Glazer raises stake in United to close on buy-out trigger point

Malcolm Glazer edged closer to triggering a mandatory bid for Manchester United last night by increasing his stake in the club to 27.63 per cent. When any shareholder's stock level rises above 29.99 per cent of a company they are obliged under Stock Market regulations to make an offer for the whole company.

Malcolm Glazer edged closer to triggering a mandatory bid for Manchester United last night by increasing his stake in the club to 27.63 per cent. When any shareholder's stock level rises above 29.99 per cent of a company they are obliged under Stock Market regulations to make an offer for the whole company.

Glazer was thwarted last week in his attempts to buy 28.89 per cent of the company from the Irish racing tycoons, John Magnier and J P McManus.

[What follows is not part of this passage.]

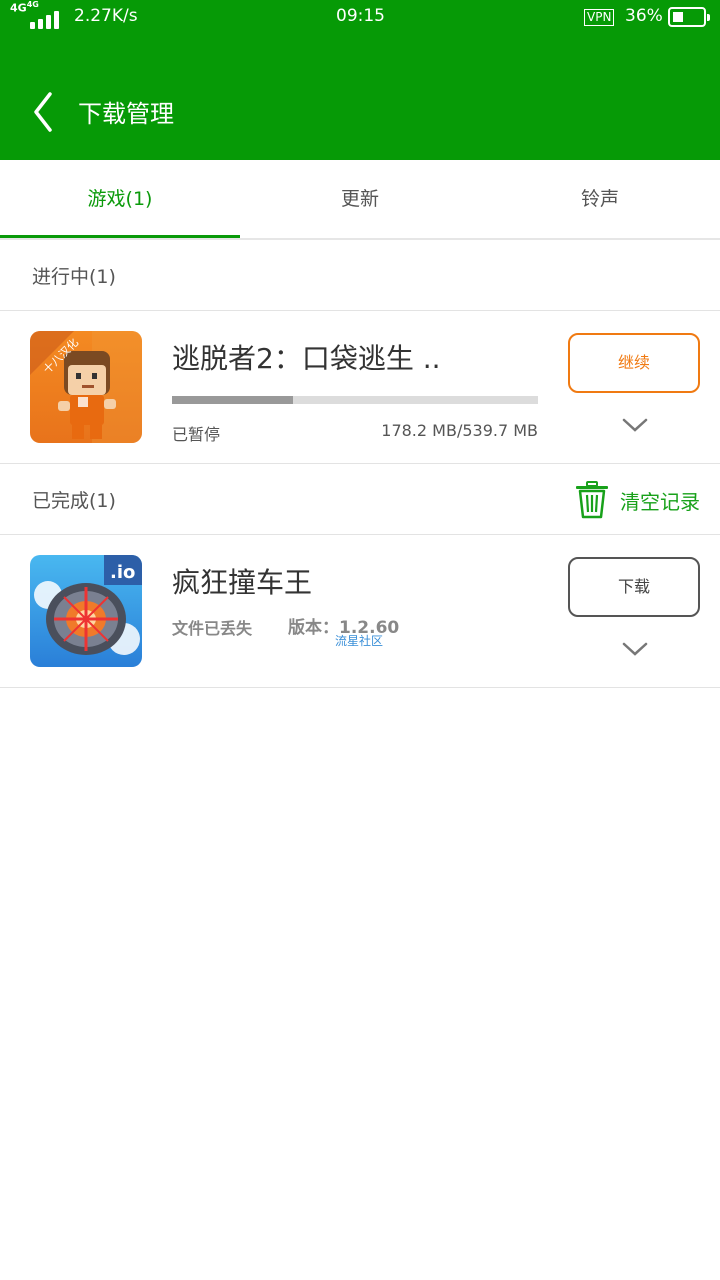 The image size is (720, 1280). Describe the element at coordinates (120, 199) in the screenshot. I see `tab-games: 游戏(1)` at that location.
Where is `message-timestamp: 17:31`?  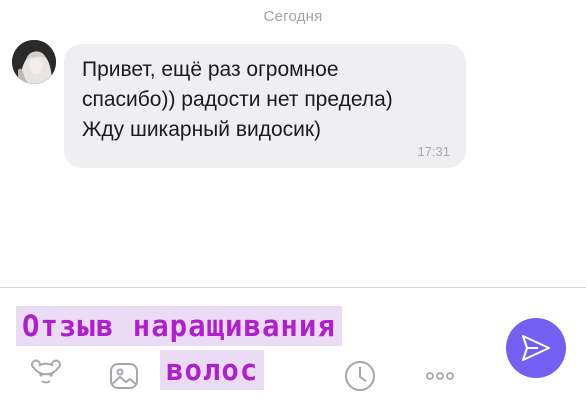 message-timestamp: 17:31 is located at coordinates (434, 152).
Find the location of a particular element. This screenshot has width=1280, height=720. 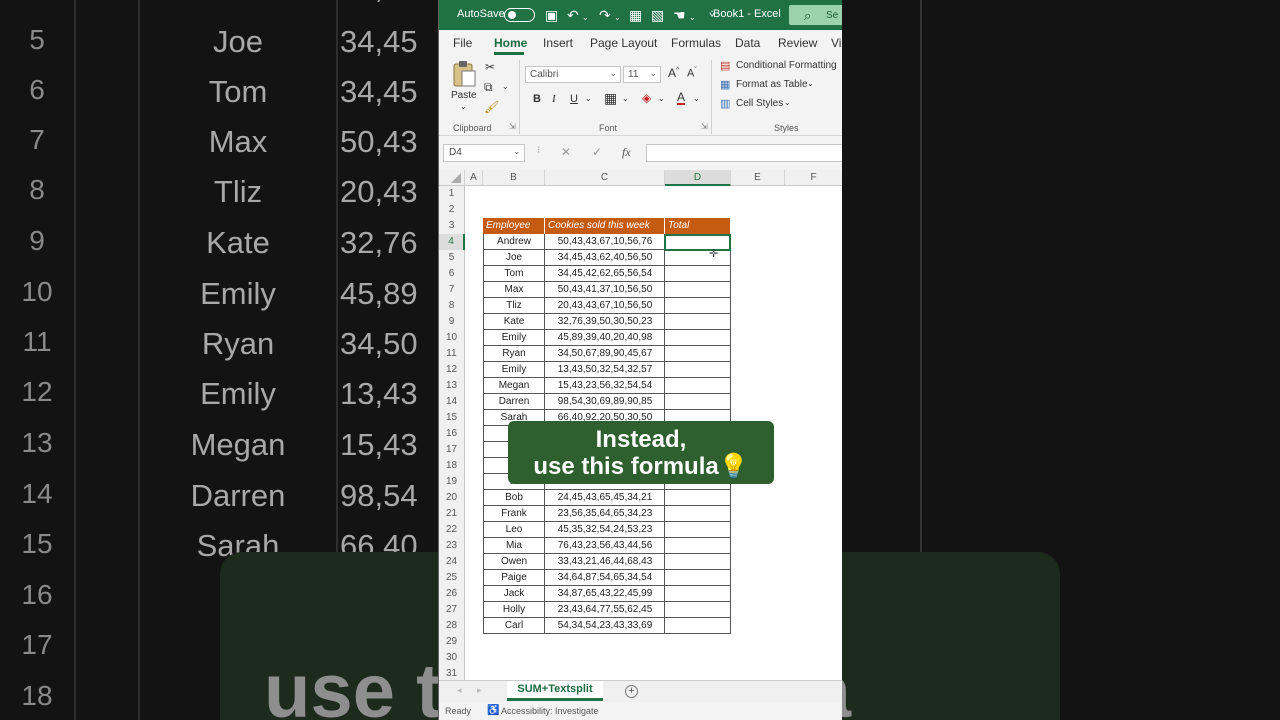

Fans now fear that Glazer has his sights set instead on gaining a simple majority of the club's shares to take effective control. If he reaches the "trigger point", which now seems within his grasp, he would need just over 20 per cent of the remaining shares to reach his assumed target of effective control. Though the Irishmen would be unlikely to sell their shares, that would still leave the owners of some 40 per cent of the company open to offers. Around half of that 40 per cent is owned by City institutions, who might be attracted by a Glazer offer.

Glazer, the 76-year-old American owner of the Tampa Bay Buccaneers NFL franchise, paid £17m yesterday to buy six million shares to add to the 25.3 per cent of the company he already owned at the opening of business.

The development did not go down well with United supporters, who have spent the last fortnight campaigning fiercely against Glazer. Members of the influential Shareholders United group believe the volatility in share price caused by Glazer's actions is having a destabilising effect on the club and wanted Glazer to state his intentions. Under Stock Exchange rules, the Takeover Panel can only impose a deadline on Glazer if instructed to do so by United.

SU yesterday wrote to United's chief executive, David Gill, asking him to approach the Takeover Panel to instruct them to order Glazer to clarify his intentions. "This affair cannot but be damaging to the business of the company and harmful to the interests of Shareholders United members as well as other shareholders," said SU's chairman, Nick Towle, in his letter. "The share purchases by Glazer do not clarify anything for shareholders, it only intensifies the impression of a company 'under siege'.

"We therefore expect the Board in the next few days to request the Takeover Panel to impose a deadline for Glazer to 'put up or shut up' in order that this damaging affair be resolved as quickly as possible."